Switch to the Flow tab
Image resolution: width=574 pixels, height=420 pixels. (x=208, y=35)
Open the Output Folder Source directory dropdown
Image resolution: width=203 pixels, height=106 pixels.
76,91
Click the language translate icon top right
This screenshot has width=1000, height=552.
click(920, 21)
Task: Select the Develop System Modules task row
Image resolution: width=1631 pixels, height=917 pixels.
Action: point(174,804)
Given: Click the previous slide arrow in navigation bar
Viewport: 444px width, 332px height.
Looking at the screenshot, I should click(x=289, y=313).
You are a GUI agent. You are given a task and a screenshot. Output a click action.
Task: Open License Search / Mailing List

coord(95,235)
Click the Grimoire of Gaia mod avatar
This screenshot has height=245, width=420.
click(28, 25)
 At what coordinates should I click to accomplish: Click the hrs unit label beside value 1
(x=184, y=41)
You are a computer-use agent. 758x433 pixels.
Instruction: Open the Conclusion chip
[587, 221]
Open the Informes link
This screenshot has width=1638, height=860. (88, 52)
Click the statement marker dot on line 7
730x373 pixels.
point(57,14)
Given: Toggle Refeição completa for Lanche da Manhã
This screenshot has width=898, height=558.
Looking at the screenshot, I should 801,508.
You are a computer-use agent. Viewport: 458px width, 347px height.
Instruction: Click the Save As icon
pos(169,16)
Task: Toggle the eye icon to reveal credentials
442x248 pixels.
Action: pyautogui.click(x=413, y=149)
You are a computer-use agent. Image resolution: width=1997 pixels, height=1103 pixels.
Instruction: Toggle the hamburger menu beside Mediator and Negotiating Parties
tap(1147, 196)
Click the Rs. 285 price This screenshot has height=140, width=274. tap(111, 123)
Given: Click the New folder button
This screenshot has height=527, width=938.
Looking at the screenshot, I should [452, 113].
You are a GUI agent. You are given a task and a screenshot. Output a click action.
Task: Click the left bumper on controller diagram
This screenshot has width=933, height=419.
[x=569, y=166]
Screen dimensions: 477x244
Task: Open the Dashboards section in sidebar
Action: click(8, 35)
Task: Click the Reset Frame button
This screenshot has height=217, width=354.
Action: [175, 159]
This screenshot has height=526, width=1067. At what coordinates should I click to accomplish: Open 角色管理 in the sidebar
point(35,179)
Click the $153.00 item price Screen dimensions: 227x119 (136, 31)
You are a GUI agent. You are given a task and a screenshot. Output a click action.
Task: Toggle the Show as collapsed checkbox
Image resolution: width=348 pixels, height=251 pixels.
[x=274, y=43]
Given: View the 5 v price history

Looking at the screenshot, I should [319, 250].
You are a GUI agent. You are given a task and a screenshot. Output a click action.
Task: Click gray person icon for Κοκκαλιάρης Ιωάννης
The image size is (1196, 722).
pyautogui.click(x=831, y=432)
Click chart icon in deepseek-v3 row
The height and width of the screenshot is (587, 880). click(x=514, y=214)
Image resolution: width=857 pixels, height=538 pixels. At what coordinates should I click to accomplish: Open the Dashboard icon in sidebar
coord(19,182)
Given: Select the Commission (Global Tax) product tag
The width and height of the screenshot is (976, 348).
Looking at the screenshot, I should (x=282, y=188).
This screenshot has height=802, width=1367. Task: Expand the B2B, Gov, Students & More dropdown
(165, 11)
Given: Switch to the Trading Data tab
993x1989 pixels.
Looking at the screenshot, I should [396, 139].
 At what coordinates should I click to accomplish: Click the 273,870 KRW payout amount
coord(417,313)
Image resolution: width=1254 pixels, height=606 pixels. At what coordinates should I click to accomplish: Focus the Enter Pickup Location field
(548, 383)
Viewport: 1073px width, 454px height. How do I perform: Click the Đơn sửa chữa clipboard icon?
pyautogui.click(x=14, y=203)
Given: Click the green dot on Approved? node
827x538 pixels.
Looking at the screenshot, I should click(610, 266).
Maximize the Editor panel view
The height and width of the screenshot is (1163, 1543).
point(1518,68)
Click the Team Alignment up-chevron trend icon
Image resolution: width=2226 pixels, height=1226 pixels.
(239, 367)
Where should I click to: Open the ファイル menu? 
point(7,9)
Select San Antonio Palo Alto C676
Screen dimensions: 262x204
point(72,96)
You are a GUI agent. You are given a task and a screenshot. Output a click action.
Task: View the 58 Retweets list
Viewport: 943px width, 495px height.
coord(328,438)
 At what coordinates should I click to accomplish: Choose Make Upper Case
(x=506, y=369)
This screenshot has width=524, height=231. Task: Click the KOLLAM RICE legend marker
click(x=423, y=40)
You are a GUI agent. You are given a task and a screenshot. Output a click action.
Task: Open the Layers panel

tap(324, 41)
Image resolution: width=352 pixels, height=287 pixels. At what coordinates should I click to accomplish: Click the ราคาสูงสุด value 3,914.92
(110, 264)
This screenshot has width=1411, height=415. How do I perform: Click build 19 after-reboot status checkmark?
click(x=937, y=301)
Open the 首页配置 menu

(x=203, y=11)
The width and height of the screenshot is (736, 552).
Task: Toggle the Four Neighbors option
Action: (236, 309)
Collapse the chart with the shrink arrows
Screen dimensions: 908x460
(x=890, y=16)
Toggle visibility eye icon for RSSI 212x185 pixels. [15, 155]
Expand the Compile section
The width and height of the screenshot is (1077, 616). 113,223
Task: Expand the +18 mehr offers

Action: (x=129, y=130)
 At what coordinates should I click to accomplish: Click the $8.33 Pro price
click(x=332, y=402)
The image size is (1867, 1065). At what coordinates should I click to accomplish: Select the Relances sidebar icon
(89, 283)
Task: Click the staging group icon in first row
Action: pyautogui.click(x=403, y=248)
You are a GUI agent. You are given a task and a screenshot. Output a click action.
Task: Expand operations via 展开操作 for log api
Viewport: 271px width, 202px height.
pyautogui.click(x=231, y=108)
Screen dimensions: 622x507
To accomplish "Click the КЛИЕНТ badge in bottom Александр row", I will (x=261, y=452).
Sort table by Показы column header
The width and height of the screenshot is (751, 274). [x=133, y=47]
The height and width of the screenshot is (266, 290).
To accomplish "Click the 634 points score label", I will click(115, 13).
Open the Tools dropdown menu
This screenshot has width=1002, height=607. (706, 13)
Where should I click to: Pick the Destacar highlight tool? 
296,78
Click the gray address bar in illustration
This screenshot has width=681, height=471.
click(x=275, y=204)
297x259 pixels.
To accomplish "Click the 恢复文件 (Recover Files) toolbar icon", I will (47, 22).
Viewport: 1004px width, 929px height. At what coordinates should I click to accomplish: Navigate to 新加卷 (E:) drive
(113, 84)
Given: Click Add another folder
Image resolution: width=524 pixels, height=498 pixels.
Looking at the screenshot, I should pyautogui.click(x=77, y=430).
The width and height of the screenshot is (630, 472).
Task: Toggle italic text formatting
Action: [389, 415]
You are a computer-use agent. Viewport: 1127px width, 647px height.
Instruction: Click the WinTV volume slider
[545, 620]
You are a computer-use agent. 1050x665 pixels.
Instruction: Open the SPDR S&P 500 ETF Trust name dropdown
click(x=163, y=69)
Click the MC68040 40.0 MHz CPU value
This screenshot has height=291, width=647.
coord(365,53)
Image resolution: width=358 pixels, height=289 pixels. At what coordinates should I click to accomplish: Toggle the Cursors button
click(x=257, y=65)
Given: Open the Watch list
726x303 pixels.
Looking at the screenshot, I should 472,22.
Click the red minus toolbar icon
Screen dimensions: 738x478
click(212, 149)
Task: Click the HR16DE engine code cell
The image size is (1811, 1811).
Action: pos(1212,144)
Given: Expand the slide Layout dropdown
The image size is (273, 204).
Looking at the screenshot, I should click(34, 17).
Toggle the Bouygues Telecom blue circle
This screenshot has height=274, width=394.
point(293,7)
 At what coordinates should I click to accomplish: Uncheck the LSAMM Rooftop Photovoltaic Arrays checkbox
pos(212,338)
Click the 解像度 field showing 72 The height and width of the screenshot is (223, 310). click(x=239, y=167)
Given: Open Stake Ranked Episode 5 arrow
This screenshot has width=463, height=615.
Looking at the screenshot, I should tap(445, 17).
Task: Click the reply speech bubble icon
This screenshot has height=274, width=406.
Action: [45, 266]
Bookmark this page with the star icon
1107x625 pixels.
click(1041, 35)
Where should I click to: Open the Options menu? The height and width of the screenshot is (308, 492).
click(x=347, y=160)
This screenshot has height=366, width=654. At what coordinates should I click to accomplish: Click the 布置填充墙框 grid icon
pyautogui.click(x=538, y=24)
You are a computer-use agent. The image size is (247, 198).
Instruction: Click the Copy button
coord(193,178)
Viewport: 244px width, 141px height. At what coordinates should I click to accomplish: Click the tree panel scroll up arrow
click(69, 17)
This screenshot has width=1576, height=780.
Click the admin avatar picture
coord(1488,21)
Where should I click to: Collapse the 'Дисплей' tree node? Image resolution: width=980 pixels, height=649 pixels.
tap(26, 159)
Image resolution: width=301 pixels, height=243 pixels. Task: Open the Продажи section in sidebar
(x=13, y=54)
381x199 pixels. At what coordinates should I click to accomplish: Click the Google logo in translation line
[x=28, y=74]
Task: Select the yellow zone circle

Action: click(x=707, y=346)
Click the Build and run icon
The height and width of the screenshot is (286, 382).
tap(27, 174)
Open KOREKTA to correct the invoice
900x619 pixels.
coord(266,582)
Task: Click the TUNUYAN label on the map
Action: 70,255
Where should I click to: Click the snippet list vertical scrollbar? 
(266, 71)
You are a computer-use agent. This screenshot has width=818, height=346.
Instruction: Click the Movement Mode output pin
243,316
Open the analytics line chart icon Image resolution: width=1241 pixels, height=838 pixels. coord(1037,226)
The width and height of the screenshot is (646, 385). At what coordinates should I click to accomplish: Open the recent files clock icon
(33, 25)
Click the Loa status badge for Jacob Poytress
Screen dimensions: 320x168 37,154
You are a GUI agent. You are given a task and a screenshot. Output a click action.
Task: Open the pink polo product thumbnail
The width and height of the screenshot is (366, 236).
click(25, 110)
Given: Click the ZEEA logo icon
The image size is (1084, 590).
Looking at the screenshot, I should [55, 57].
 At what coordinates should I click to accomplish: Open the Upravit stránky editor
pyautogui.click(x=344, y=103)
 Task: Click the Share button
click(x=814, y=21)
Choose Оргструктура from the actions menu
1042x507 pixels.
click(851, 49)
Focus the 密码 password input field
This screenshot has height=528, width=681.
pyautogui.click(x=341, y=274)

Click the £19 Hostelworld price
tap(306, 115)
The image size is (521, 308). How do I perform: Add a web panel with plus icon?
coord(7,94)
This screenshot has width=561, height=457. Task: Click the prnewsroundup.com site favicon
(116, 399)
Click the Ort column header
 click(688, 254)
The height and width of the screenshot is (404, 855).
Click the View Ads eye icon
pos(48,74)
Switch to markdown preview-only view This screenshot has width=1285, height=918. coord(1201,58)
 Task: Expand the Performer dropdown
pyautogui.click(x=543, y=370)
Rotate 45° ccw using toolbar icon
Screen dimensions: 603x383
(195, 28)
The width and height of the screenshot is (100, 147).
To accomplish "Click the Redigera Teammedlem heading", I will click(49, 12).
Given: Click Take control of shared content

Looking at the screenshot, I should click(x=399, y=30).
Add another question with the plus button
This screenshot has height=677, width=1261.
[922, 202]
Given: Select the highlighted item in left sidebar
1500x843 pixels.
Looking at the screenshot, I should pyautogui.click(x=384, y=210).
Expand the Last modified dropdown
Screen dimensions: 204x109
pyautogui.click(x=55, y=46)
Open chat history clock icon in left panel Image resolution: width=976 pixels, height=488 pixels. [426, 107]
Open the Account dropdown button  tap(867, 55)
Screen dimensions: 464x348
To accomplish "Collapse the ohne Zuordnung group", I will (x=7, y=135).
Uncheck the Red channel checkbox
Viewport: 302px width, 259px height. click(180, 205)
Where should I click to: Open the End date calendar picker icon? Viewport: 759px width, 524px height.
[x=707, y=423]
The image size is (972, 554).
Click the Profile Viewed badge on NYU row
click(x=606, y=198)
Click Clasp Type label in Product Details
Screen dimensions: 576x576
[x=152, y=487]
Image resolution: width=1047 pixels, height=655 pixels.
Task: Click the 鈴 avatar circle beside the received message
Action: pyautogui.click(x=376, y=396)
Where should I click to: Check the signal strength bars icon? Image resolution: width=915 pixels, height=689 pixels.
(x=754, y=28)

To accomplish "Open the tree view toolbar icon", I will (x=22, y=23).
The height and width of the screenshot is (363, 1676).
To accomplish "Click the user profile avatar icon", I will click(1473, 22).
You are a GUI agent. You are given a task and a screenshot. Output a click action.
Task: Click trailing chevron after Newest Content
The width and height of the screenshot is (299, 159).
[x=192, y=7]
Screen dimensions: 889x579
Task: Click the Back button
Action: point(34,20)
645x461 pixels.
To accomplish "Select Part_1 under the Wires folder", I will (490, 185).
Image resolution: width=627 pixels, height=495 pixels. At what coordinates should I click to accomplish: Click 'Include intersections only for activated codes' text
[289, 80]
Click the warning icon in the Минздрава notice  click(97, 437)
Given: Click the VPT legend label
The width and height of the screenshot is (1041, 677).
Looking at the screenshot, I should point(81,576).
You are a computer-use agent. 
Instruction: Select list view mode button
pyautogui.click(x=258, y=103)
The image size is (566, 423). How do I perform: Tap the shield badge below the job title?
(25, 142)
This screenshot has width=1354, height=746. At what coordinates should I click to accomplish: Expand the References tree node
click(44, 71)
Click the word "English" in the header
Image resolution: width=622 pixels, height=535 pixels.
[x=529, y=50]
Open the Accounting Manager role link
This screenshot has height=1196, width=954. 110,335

# # #

**TASK TO COMPLETE**: Reproduce the listing above word for word, starting with its first line and ending after the line that contains "Action: [175, 159]".

**THE SOLUTION**:
Switch to the Flow tab
Image resolution: width=574 pixels, height=420 pixels. (x=208, y=35)
Open the Output Folder Source directory dropdown
Image resolution: width=203 pixels, height=106 pixels.
76,91
Click the language translate icon top right
This screenshot has width=1000, height=552.
click(920, 21)
Task: Select the Develop System Modules task row
Image resolution: width=1631 pixels, height=917 pixels.
Action: point(174,804)
Given: Click the previous slide arrow in navigation bar
Viewport: 444px width, 332px height.
Looking at the screenshot, I should click(x=289, y=313).
You are a GUI agent. You are given a task and a screenshot. Output a click action.
Task: Open License Search / Mailing List

coord(95,235)
Click the Grimoire of Gaia mod avatar
This screenshot has height=245, width=420.
click(28, 25)
 At what coordinates should I click to accomplish: Click the hrs unit label beside value 1
(x=184, y=41)
You are a computer-use agent. 758x433 pixels.
Instruction: Open the Conclusion chip
[587, 221]
Open the Informes link
This screenshot has width=1638, height=860. (88, 52)
Click the statement marker dot on line 7
730x373 pixels.
point(57,14)
Given: Toggle Refeição completa for Lanche da Manhã
This screenshot has width=898, height=558.
Looking at the screenshot, I should 801,508.
You are a computer-use agent. Viewport: 458px width, 347px height.
Instruction: Click the Save As icon
pos(169,16)
Task: Toggle the eye icon to reveal credentials
442x248 pixels.
Action: pyautogui.click(x=413, y=149)
You are a computer-use agent. Image resolution: width=1997 pixels, height=1103 pixels.
Instruction: Toggle the hamburger menu beside Mediator and Negotiating Parties
tap(1147, 196)
Click the Rs. 285 price This screenshot has height=140, width=274. tap(111, 123)
Given: Click the New folder button
This screenshot has height=527, width=938.
Looking at the screenshot, I should [452, 113].
You are a GUI agent. You are given a task and a screenshot. Output a click action.
Task: Click the left bumper on controller diagram
This screenshot has width=933, height=419.
[x=569, y=166]
Screen dimensions: 477x244
Task: Open the Dashboards section in sidebar
Action: click(8, 35)
Task: Click the Reset Frame button
This screenshot has height=217, width=354.
Action: [175, 159]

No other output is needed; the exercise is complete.